First edition of the Wouk novel The Caine Mutiny

The Caine Mutiny Court-Martial is a play dramatized for the stage by Herman Wouk, from his own 1951 novel, The Caine Mutiny. It was first staged in 1953, with Henry Fonda, John Hodiak, and Lloyd Nolan, directed by Charles Laughton and produced by Paul Gregory.

Wouk's novel covered a long stretch of time aboard United States Navy destroyer minesweeper USS Caine in the Pacific. It begins with Willis Keith's assignment to Caine, chronicles the mismanagement of the ship under Philip Francis Queeg, explains how Steve Maryk relieved Lt.

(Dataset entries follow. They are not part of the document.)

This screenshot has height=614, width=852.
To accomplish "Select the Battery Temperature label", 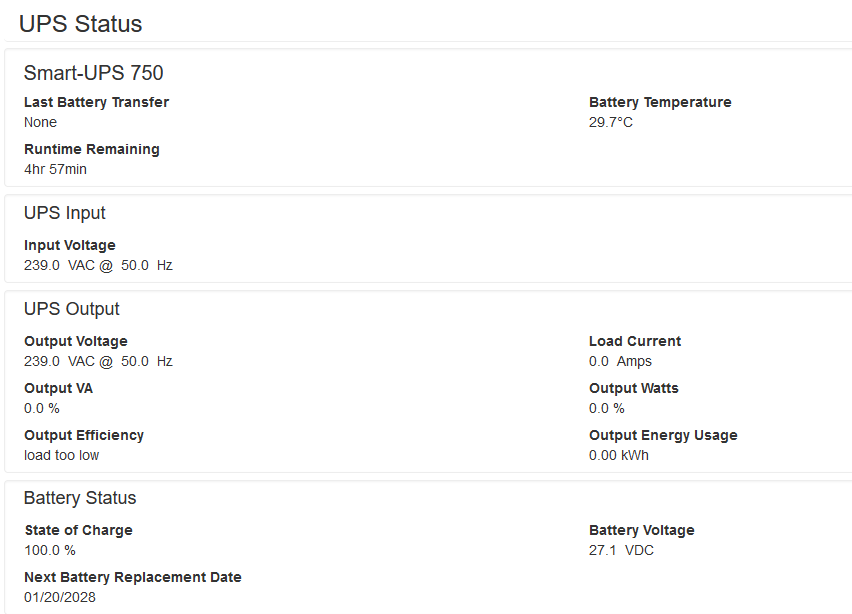I will [660, 102].
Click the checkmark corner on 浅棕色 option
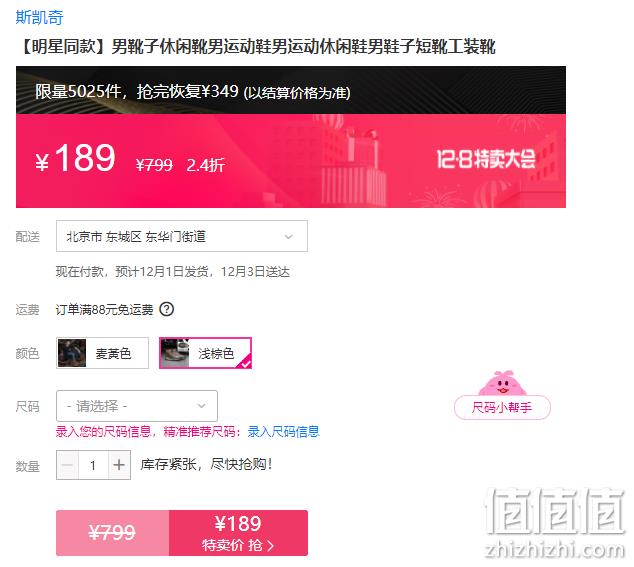The width and height of the screenshot is (634, 567). click(x=246, y=363)
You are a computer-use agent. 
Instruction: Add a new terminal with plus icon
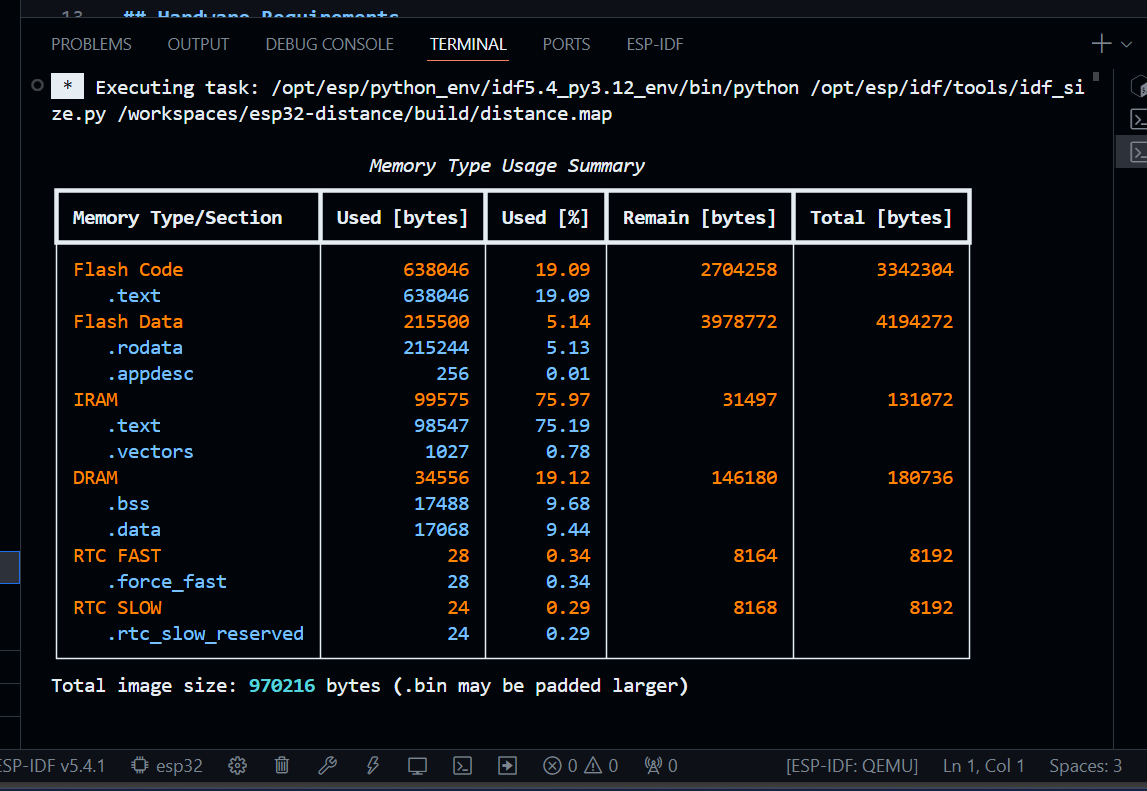1101,44
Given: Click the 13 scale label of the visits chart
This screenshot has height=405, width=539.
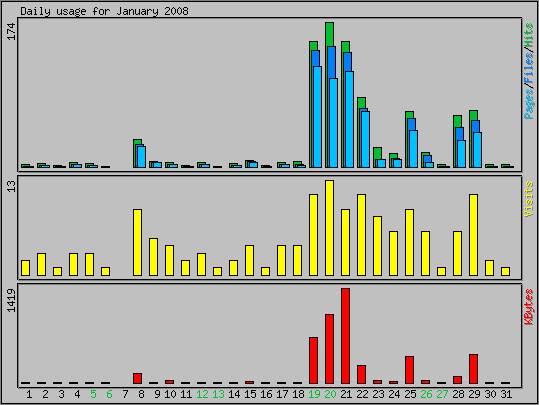Looking at the screenshot, I should [11, 186].
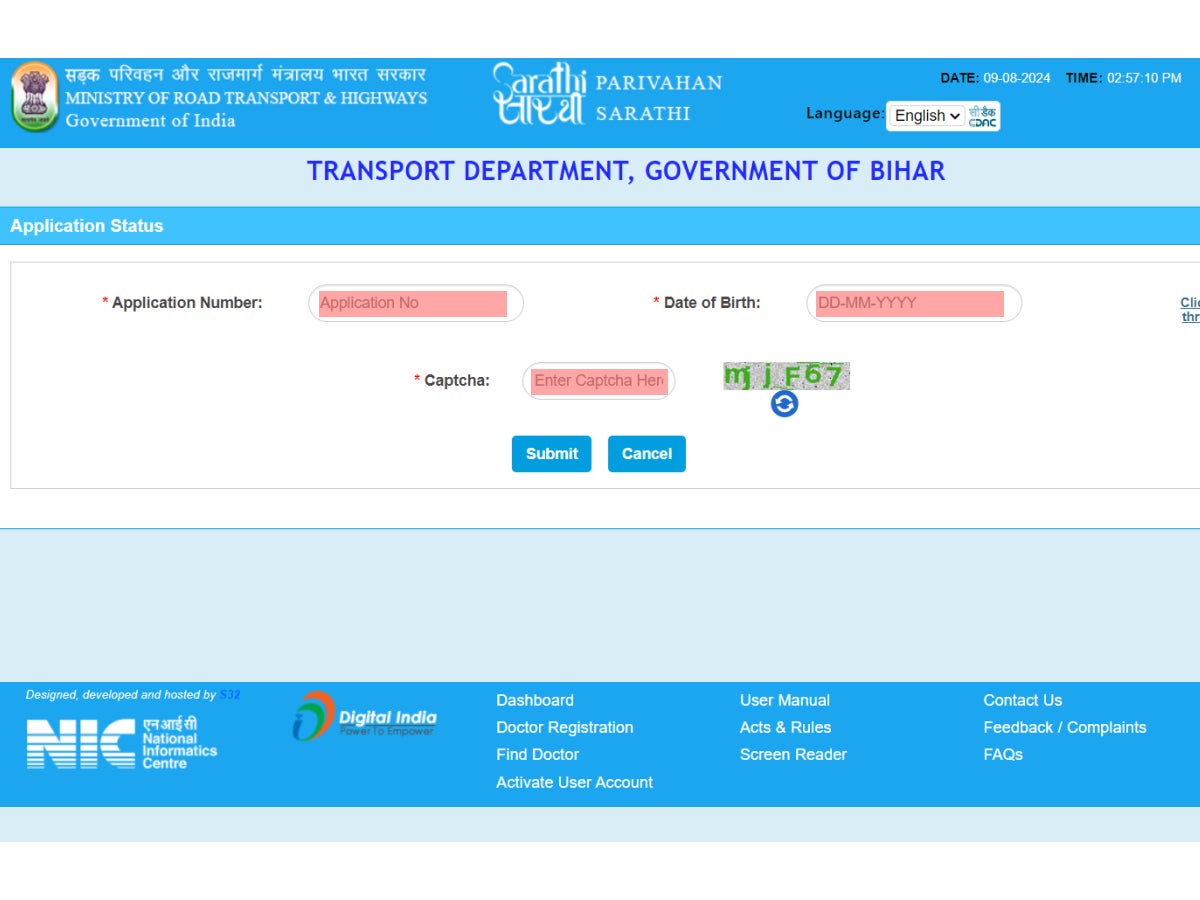Click the Submit button
Screen dimensions: 1200x900
click(x=551, y=453)
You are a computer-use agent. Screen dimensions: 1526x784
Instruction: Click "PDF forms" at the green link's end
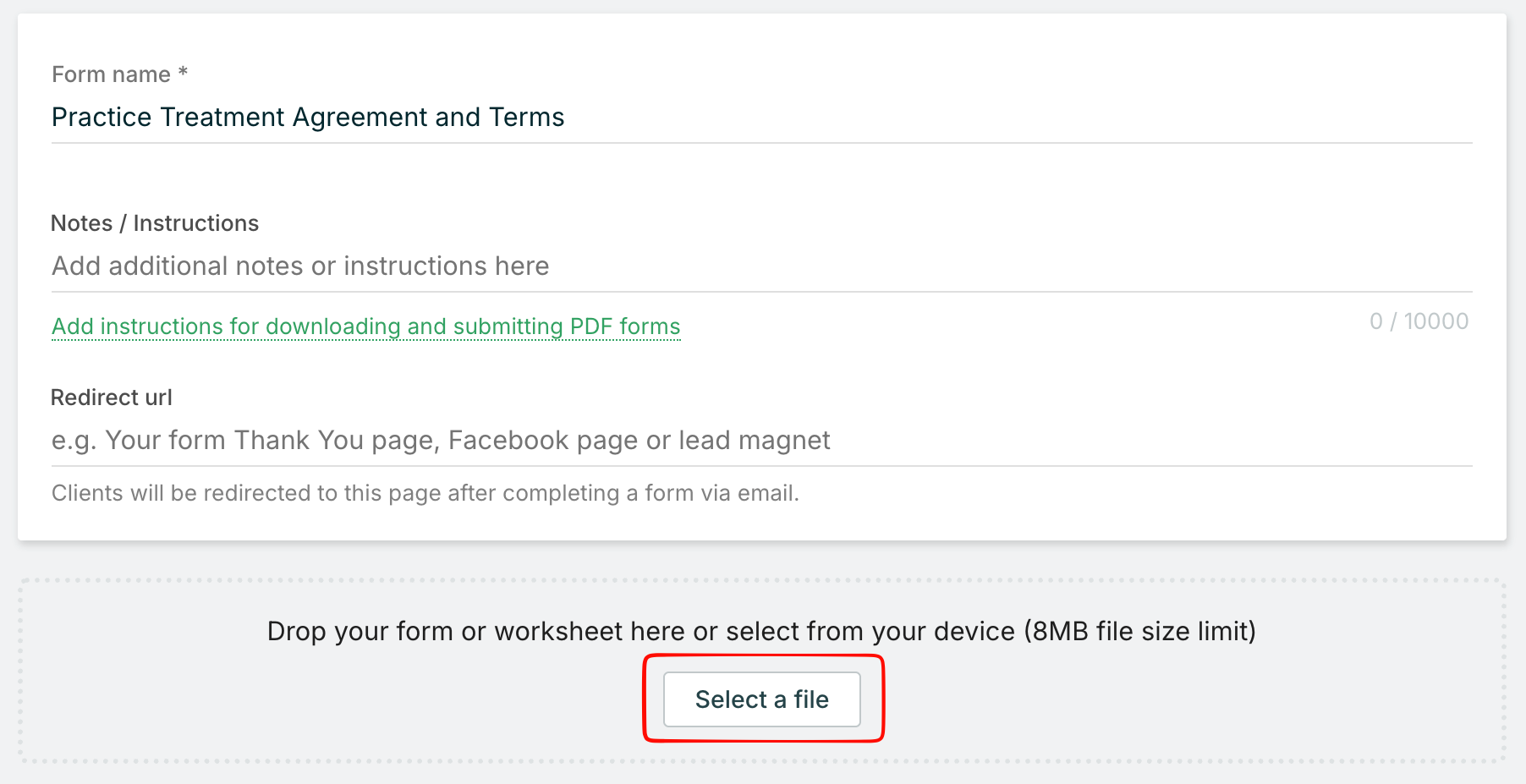tap(625, 326)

Commander Philip Francis Queeg of command, gives an account of Maryk's court-martial, and describes the aftermath of the mutiny for all involved.

The play covers only the court-martial itself. Like jurors at a trial, the audience knows only what various witnesses tell of the events aboard Caine.

==Plot==
The action takes place in The General Court-Martial Room of the Twelfth Naval District, San Francisco and in the banquet room of the Fairmont Hotel, San Francisco in February, 1945.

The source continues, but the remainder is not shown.